# [Work required]
Word for word, transcribe every line from the one holding "At what coordinates should I click to accomplish: Select the" through the end of the records, but not the pictures.

# [Data to process]
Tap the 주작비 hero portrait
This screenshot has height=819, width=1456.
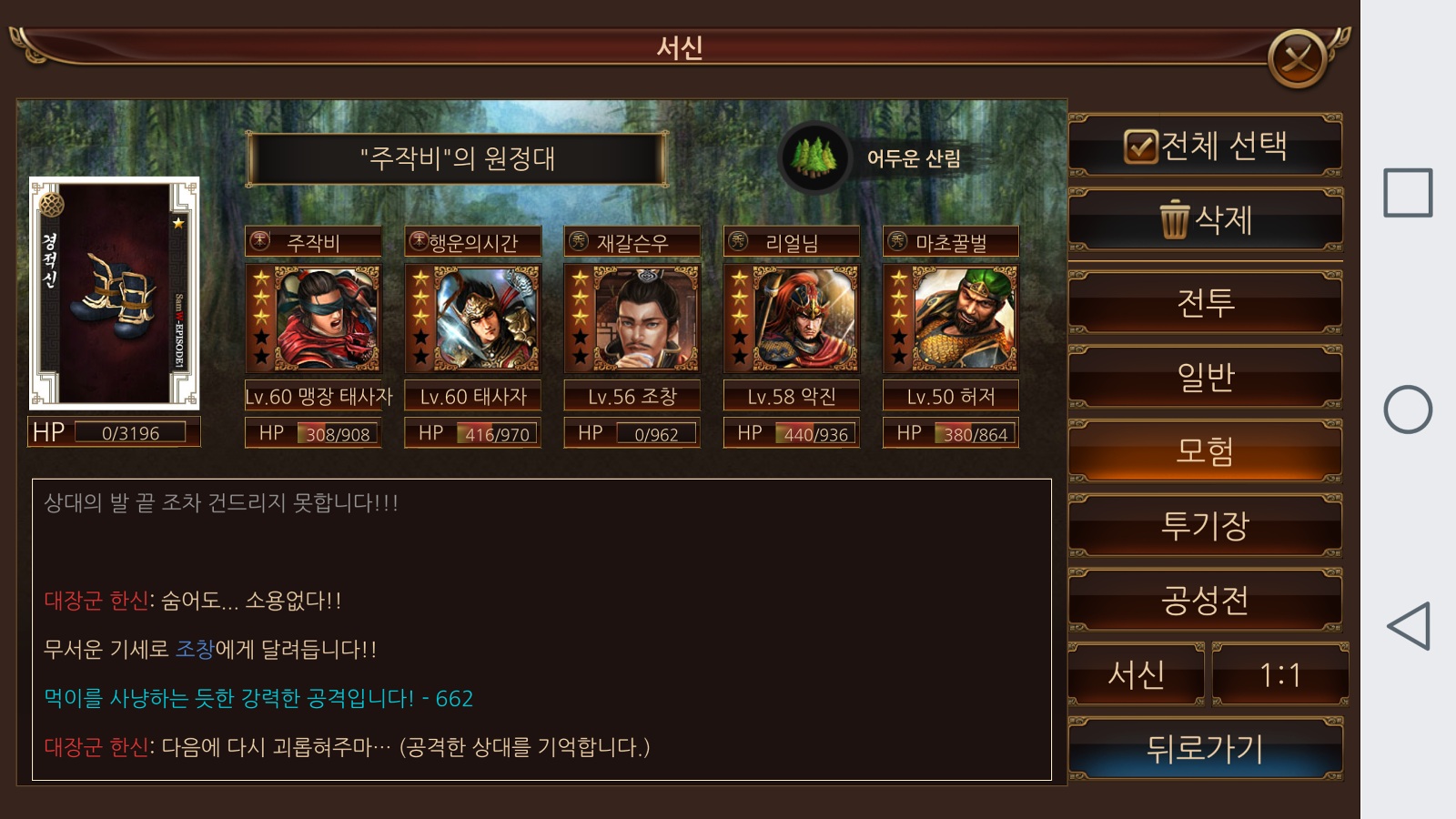[314, 318]
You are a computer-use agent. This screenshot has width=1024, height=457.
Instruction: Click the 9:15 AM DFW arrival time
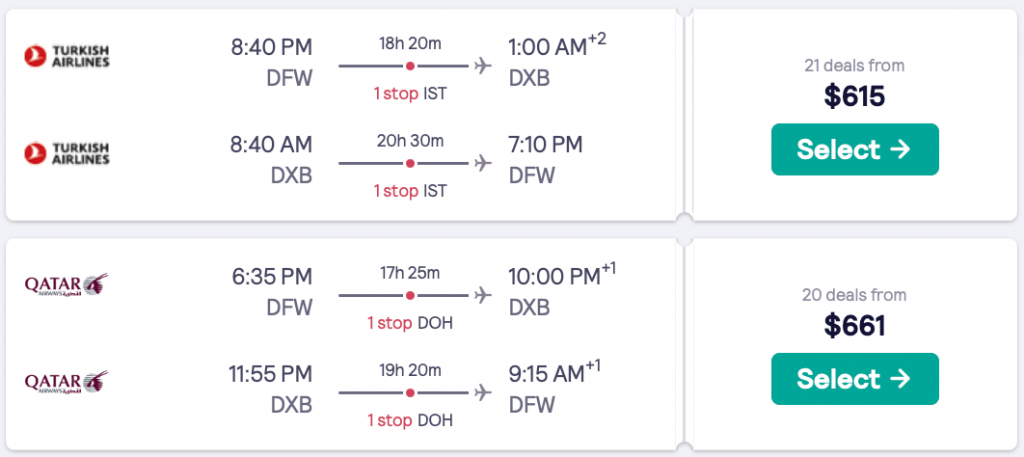pyautogui.click(x=545, y=372)
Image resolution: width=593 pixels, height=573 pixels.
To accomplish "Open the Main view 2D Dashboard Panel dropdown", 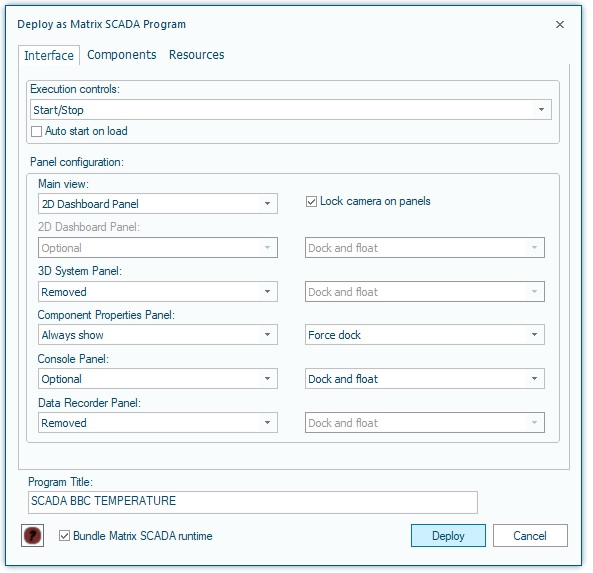I will 158,204.
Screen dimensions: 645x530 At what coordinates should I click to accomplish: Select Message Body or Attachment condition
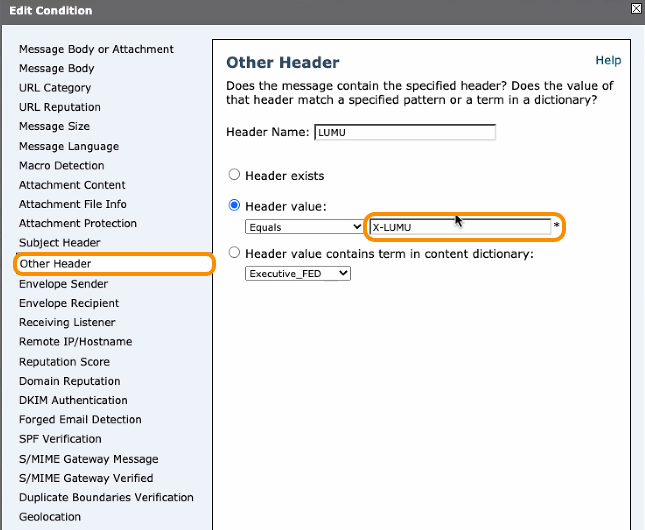pos(96,49)
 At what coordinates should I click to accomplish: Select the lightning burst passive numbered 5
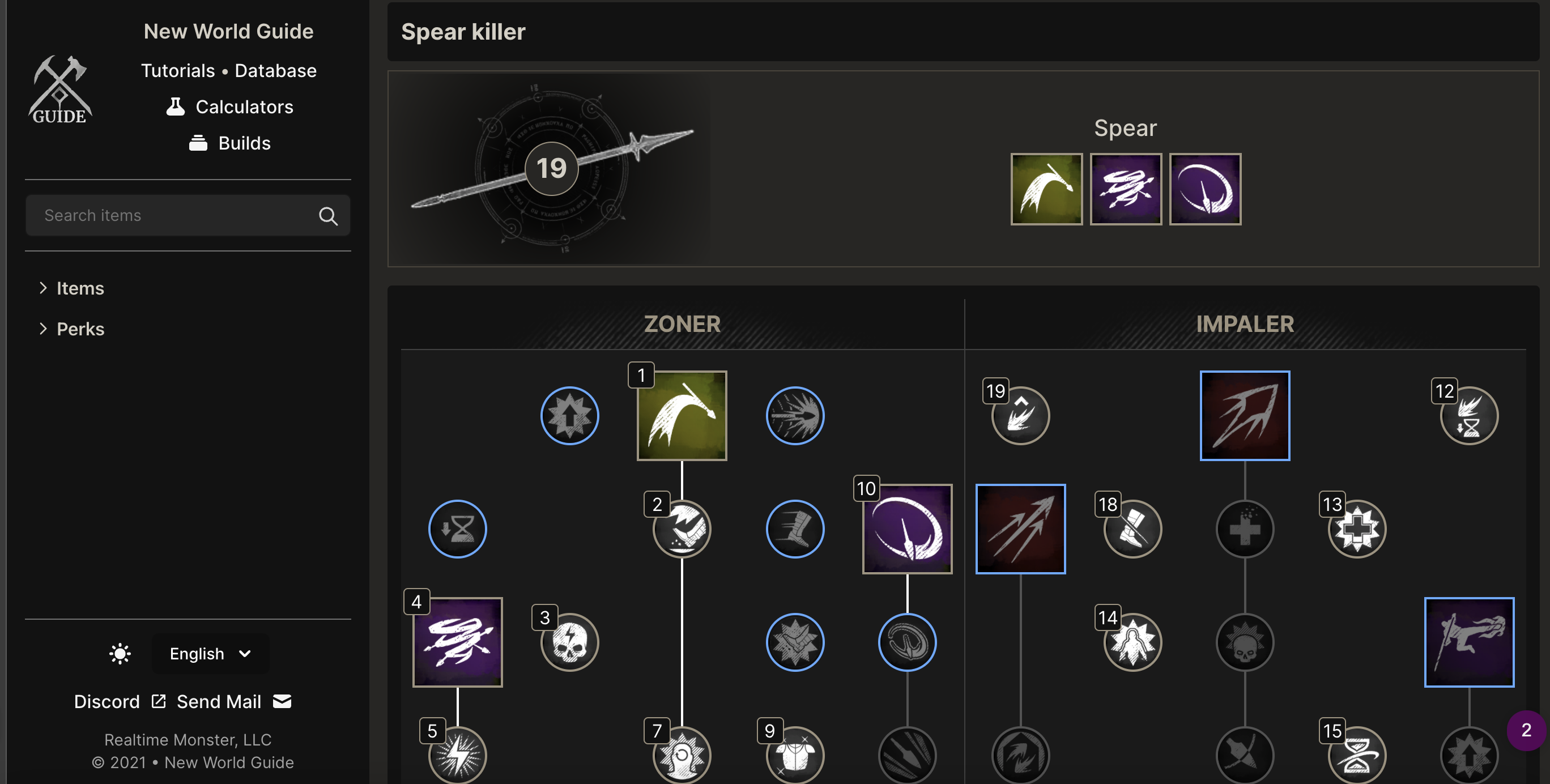457,755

# [Problem solution]
 At what coordinates should I click to accomplish: Select the lightning burst passive numbered 5
457,755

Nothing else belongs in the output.